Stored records
[Start of Attachment]

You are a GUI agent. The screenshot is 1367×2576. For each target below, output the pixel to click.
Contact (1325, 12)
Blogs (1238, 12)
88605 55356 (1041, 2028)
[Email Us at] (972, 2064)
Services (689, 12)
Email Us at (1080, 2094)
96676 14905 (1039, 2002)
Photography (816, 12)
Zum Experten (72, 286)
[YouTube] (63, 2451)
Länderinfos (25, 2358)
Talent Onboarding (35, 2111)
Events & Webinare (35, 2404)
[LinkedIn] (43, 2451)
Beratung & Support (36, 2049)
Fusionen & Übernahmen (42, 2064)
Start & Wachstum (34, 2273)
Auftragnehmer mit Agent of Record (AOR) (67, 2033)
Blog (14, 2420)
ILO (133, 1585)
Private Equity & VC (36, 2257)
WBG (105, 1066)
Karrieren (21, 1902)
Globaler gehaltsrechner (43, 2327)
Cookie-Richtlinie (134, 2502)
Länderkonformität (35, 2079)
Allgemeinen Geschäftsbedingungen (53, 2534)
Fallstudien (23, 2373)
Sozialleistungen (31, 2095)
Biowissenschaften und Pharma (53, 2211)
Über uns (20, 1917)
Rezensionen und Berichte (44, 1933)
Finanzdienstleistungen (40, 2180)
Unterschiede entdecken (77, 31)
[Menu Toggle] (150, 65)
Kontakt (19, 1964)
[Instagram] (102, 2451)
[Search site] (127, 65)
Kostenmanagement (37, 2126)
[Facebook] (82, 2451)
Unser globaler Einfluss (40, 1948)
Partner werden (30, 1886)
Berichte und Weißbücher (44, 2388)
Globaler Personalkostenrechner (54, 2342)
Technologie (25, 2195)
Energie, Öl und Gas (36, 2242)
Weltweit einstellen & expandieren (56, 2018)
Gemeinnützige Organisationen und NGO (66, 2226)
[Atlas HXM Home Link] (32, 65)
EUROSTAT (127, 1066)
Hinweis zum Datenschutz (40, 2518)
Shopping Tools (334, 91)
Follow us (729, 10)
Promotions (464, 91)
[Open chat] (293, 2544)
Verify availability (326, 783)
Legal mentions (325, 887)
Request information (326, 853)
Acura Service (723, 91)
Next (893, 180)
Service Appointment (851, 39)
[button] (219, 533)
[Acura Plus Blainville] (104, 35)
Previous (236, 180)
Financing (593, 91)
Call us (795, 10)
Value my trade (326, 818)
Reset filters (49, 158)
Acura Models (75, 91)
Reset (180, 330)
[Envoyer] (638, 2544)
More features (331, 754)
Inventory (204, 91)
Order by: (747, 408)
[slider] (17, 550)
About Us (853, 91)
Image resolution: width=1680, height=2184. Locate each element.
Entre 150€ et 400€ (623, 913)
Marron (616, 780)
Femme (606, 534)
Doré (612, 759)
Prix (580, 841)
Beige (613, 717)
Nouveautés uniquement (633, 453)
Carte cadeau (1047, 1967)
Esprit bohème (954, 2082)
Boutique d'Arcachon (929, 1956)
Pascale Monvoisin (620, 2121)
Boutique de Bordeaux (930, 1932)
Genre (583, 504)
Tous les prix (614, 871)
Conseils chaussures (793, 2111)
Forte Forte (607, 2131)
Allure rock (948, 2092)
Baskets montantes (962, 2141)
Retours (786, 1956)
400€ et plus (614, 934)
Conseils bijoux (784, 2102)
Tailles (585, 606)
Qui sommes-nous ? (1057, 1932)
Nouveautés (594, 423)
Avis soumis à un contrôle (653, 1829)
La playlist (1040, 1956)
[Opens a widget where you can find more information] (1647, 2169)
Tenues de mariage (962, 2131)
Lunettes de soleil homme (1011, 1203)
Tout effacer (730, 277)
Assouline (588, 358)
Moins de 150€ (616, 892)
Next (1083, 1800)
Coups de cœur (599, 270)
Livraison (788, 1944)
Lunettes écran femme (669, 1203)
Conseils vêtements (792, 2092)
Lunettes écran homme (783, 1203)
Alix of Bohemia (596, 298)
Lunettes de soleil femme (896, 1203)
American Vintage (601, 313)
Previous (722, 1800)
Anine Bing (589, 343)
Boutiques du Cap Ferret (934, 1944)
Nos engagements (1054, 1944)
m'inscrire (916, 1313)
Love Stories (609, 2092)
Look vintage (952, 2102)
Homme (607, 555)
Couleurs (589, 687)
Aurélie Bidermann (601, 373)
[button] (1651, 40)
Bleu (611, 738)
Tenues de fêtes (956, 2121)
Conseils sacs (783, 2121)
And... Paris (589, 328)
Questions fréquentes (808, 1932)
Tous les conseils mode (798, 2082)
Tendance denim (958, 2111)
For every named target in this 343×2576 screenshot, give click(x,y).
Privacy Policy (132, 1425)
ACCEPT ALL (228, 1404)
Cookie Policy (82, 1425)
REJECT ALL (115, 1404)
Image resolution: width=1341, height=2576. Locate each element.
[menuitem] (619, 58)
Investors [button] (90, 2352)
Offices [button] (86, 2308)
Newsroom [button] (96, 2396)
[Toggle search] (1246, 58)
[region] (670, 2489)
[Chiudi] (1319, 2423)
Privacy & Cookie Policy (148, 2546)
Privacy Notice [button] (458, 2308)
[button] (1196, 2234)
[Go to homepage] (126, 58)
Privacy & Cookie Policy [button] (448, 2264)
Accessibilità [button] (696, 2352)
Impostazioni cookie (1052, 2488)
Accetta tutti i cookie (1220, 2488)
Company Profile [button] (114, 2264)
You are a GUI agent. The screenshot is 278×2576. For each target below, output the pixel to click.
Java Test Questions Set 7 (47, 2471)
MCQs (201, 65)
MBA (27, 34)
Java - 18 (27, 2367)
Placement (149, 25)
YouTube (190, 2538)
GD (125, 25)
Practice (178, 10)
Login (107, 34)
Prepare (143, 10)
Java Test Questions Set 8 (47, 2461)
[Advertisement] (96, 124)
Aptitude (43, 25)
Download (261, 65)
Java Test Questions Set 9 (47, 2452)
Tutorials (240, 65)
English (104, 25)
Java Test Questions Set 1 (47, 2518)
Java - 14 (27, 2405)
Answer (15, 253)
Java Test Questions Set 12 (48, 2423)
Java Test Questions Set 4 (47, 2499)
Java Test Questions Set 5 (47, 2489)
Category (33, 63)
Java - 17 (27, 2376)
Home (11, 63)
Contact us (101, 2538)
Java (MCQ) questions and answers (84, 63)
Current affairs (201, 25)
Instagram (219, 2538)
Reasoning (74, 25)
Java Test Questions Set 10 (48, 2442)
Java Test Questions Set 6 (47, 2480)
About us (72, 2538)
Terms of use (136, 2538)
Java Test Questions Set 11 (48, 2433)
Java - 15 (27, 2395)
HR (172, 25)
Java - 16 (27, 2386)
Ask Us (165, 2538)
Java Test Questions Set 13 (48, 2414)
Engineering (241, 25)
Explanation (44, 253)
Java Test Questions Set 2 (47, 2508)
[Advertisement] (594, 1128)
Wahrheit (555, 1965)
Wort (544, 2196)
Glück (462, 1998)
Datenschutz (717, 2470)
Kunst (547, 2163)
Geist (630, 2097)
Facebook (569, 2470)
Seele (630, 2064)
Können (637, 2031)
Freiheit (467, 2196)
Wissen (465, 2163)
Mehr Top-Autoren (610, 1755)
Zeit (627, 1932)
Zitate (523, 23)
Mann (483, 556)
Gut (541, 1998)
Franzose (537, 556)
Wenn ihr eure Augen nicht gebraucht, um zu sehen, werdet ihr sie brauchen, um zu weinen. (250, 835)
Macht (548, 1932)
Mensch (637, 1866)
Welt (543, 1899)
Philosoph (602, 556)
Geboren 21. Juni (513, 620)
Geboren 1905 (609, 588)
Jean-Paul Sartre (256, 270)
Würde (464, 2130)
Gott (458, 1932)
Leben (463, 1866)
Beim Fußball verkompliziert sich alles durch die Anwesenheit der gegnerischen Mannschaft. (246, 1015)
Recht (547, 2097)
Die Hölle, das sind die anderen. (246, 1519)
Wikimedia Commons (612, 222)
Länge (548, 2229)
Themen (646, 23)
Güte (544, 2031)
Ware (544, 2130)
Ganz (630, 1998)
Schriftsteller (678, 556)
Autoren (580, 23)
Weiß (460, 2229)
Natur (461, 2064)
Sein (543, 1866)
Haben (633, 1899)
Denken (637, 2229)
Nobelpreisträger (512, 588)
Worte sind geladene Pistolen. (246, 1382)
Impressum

[End of Attachment]

Exercise aim
Print, from the entries above, the line with "Baskets montantes (962, 2141)", the line with "Lunettes écran homme (783, 1203)" and all lines between them, exactly and with nothing else.

Answer space
Baskets montantes (962, 2141)
Retours (786, 1956)
400€ et plus (614, 934)
Conseils bijoux (784, 2102)
Tailles (585, 606)
Qui sommes-nous ? (1057, 1932)
Nouveautés (594, 423)
Avis soumis à un contrôle (653, 1829)
La playlist (1040, 1956)
[Opens a widget where you can find more information] (1647, 2169)
Tenues de mariage (962, 2131)
Lunettes de soleil homme (1011, 1203)
Tout effacer (730, 277)
Assouline (588, 358)
Moins de 150€ (616, 892)
Next (1083, 1800)
Coups de cœur (599, 270)
Livraison (788, 1944)
Lunettes écran femme (669, 1203)
Conseils vêtements (792, 2092)
Lunettes écran homme (783, 1203)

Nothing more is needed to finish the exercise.